Without immigrants, Ky. stagnates
Published 12:46 pm Thursday, September 20, 2018
Every corner of Kentucky has gained population from international migration.
All we can say is, “Welcome. We need you.”
Block the flow of people from other countries, and Kentucky would be a net loser in migration because, as a new analysis for the Kentucky Chamber of Commerce reveals, more Kentuckians are moving to other states than people from other states are moving here.
The state’s almost 4.5 million residents include 169,085 people or 3.8 percent who were born in another country, according to 2017 data released by the U.S. Census. That’s lower than the nation’s 13.7 percent foreign-born population but still enough to be Kentucky’s third largest city.
Kentucky’s immigrants are raising the state’s education level. Among Kentucky residents who are 25 or older, 31.9 percent of the foreign-born population have a bachelor’s or graduate degree compared with 22.3 percent of Kentuckians who were born in this country and have a bachelor’s or graduate degree, according to Census estimates for the years 2012 through 2016.
Those numbers refute President Donald Trump’s portrayal of immigrants as backward criminals.
Kentucky’s 20 percent increase in foreign-born residents since 2010 also is good for the economy at a time when unemployment is low and Kentucky employers say they need more workers.
It’s disturbing, then, to realize that some of our hardworking neighbors will fall victim to Trump’s unleashing of harassment and detention based on ethnicity and decades-old visa technicalities. Not even U.S. citizenship and military service are a shield from Trump’s purge. The Washington Post recently reported that along the U.S.-Mexico border, the administration is jailing and trying to deport increasing numbers of U.S. citizens, including veterans, when they apply for a passport on suspicion that their birth certificates were fraudulent. Citizens have had their passports revoked when they were trying to re-enter the U.S. from abroad.

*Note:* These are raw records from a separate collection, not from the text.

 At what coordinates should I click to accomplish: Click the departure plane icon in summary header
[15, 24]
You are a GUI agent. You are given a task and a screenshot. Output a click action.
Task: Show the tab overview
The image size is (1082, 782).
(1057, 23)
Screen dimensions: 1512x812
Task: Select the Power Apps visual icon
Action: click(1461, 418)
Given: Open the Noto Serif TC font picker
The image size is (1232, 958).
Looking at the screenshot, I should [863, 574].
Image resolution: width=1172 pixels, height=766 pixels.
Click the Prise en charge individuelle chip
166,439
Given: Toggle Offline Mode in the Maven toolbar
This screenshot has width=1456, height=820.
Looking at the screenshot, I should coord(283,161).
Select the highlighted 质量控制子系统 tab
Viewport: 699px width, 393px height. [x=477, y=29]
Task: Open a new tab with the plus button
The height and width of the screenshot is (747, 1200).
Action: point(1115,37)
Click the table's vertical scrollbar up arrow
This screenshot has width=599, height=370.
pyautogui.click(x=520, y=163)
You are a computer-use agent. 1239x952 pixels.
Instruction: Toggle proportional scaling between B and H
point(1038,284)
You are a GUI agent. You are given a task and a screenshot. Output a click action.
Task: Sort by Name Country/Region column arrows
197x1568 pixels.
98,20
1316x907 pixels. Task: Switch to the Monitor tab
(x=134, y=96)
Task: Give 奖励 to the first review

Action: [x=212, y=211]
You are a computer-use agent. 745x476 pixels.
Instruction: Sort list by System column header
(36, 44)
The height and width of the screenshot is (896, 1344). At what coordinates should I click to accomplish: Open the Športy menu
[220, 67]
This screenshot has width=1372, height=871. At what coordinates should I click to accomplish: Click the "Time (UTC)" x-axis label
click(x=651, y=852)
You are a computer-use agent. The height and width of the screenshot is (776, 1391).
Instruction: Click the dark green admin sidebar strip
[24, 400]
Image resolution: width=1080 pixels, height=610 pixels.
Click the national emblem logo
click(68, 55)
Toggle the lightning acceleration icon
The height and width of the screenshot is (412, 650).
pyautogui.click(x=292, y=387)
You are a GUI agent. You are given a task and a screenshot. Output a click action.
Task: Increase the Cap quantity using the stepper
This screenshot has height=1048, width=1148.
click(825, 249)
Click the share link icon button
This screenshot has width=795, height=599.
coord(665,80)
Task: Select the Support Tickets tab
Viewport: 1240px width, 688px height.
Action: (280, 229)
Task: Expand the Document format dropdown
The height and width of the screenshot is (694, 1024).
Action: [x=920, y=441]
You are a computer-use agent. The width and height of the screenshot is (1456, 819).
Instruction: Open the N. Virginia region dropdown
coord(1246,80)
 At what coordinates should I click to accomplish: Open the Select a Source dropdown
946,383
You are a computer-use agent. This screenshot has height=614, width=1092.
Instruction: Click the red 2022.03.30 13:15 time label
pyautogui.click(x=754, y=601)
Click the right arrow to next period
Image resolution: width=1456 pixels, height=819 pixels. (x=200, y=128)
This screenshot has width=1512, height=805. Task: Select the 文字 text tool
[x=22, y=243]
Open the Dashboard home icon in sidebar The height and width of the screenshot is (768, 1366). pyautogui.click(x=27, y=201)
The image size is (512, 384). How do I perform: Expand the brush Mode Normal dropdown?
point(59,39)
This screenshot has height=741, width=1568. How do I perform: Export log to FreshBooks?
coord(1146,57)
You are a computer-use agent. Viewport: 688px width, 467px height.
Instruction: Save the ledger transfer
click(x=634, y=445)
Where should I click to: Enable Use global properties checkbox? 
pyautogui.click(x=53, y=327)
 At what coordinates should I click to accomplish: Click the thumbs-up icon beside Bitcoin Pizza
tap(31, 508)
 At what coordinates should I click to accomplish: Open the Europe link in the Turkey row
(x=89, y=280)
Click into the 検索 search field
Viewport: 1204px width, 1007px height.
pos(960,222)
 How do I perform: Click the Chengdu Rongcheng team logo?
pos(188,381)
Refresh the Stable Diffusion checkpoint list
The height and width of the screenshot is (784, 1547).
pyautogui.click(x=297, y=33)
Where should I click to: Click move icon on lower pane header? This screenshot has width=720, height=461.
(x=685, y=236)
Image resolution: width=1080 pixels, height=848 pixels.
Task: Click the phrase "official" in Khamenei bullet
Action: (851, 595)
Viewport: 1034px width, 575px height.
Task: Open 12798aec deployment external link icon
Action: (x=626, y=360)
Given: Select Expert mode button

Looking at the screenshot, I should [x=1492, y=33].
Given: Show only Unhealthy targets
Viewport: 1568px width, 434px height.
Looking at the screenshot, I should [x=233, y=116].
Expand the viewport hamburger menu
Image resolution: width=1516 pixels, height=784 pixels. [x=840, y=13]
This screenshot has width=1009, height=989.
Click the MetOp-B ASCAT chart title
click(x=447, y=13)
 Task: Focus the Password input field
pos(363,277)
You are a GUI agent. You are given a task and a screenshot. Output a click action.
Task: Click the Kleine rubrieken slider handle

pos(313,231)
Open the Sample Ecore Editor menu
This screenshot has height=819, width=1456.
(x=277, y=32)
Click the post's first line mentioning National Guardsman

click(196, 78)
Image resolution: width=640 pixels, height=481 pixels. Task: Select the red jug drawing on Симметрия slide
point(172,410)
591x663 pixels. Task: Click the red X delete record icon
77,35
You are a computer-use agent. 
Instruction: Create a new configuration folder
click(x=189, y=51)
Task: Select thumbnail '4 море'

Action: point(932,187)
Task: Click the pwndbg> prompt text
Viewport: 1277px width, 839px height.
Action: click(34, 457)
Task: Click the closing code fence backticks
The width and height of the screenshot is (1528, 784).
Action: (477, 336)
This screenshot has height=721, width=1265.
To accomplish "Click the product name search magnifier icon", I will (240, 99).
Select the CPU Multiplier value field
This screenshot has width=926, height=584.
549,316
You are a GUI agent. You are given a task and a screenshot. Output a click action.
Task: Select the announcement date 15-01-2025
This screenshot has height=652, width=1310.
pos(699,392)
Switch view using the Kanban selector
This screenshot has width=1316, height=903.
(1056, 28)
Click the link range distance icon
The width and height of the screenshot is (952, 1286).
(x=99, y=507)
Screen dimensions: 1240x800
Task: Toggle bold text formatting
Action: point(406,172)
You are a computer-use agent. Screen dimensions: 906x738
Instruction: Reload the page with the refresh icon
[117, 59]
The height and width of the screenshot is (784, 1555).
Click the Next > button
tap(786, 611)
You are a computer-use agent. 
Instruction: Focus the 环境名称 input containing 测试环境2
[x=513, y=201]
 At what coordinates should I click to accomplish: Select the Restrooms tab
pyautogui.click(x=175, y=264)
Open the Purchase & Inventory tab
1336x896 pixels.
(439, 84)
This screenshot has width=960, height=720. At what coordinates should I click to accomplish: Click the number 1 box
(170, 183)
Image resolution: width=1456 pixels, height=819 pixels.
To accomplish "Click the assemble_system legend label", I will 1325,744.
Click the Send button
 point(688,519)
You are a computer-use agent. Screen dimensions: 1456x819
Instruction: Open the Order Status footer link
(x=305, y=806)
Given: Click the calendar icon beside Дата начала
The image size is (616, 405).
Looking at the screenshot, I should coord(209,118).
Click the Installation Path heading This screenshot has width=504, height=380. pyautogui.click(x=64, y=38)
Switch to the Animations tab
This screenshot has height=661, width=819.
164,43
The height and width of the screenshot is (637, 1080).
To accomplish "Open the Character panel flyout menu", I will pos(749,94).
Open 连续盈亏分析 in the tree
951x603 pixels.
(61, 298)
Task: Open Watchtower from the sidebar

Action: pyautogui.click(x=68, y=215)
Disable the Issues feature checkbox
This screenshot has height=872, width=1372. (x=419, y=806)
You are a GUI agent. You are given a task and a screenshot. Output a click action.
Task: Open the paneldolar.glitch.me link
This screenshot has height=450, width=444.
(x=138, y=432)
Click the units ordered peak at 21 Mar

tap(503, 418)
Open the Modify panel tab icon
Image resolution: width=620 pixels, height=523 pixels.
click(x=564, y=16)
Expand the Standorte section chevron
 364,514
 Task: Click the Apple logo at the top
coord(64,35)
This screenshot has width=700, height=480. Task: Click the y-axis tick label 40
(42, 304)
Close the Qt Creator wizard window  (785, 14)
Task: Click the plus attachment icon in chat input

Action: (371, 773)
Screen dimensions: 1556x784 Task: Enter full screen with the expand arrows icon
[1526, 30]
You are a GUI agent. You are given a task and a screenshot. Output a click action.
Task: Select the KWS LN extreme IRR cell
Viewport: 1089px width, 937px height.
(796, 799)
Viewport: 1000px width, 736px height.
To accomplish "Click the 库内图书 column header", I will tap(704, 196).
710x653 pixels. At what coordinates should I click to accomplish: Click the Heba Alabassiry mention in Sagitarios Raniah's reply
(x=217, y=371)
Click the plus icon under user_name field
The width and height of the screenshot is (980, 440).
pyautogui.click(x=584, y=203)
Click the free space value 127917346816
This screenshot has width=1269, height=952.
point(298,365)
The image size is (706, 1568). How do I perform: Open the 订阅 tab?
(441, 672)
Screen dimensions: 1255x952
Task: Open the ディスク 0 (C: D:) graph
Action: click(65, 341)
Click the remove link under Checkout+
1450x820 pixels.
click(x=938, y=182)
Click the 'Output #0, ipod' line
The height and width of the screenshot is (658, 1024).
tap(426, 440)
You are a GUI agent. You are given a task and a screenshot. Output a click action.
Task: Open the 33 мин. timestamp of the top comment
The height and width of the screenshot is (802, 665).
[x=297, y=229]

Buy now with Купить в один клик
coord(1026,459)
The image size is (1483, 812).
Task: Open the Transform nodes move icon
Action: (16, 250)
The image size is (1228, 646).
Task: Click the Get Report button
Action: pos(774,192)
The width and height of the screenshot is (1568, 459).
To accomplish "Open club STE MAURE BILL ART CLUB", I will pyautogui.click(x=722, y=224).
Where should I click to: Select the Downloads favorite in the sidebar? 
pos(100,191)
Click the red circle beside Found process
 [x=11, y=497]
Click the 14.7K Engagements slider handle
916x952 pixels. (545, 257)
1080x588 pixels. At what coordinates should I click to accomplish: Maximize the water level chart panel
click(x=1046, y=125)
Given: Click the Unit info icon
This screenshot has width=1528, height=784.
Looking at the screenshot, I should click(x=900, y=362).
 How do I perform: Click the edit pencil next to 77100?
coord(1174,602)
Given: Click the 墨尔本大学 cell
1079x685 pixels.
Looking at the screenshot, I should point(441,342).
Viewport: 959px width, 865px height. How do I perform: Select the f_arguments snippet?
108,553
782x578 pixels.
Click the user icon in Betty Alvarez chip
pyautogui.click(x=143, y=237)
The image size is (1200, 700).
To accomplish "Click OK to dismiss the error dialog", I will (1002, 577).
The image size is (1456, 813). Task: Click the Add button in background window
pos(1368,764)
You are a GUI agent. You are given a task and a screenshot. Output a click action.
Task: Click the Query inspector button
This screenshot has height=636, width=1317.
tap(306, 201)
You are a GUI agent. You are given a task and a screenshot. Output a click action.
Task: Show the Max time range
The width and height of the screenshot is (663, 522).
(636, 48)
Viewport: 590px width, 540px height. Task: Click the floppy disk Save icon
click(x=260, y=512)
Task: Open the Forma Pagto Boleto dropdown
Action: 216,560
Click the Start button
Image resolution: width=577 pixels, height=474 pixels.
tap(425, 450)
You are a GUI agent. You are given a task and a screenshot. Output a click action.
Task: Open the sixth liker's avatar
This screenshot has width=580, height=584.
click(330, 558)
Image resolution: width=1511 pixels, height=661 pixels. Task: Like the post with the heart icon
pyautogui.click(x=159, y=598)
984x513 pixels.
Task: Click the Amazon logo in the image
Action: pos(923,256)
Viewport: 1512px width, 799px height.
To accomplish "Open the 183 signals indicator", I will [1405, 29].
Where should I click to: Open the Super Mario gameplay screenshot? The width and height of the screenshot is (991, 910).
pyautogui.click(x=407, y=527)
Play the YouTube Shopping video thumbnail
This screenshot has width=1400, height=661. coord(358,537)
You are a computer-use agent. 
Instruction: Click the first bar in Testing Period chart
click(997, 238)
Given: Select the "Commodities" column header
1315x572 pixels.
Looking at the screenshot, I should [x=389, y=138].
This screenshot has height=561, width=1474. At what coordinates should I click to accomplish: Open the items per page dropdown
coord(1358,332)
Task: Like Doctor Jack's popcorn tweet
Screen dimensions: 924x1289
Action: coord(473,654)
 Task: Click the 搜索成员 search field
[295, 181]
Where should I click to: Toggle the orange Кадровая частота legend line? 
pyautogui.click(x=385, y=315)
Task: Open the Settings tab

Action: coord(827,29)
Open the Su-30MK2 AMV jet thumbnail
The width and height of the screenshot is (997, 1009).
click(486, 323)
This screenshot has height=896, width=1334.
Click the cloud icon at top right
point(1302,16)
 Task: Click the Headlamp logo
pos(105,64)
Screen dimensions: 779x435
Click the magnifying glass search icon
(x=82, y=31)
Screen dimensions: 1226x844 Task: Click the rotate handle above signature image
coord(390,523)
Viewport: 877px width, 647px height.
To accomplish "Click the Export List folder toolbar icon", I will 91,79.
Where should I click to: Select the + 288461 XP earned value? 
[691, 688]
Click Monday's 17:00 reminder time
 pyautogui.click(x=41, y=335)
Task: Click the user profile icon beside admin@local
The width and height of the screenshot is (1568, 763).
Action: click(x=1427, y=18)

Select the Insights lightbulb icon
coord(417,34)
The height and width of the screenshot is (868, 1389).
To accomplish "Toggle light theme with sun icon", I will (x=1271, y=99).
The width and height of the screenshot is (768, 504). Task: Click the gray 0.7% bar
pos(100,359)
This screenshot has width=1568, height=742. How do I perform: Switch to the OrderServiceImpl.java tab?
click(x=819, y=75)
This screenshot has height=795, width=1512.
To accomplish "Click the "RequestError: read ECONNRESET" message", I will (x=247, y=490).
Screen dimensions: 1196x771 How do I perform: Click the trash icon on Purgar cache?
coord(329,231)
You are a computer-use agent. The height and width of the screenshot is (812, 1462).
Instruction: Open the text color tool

Congress seems incapable of reeling in Trump or modernizing immigration laws, which are long overdue for an update. Just ask a tobacco or horse farmer.
According to the new Census data, about a third of Kentucky’s foreign-born population came from Asia and a little more than a third from the Americas. Thirteen percent came from Africa and 15 percent from Europe.
In Kentucky, births are still outnumbering deaths, according to “A Citizen’s Guide to Kentucky’s Economy,” an analysis for the Kentucky Chamber of Commerce by Louisville economist Paul Coomes. From 2010 to 2017, Kentucky recorded 402,569 births and 320,325 deaths for a net gain of 82,244 people.
When it comes to population change from migration, Kentucky’s 46,000 new residents from outside the U.S. more than offset Kentucky’s lost population to other states for a net gain of 33,000.
You can argue the pros and cons of population growth, especially when stalled in Lexington’s rush hour traffic. The areas on the far ends of Kentucky would gladly trade the pressures of growth for the problems associated with their population declines. Population determines a wide range of federal funding and grants and how many representatives a state has in Congress.
Kentucky is gaining population more slowly than the U.S. overall but faster than four of our seven surrounding states. And, even in places where native Kentuckians are leaving in droves, immigrants are finding opportunities to be productive and contribute.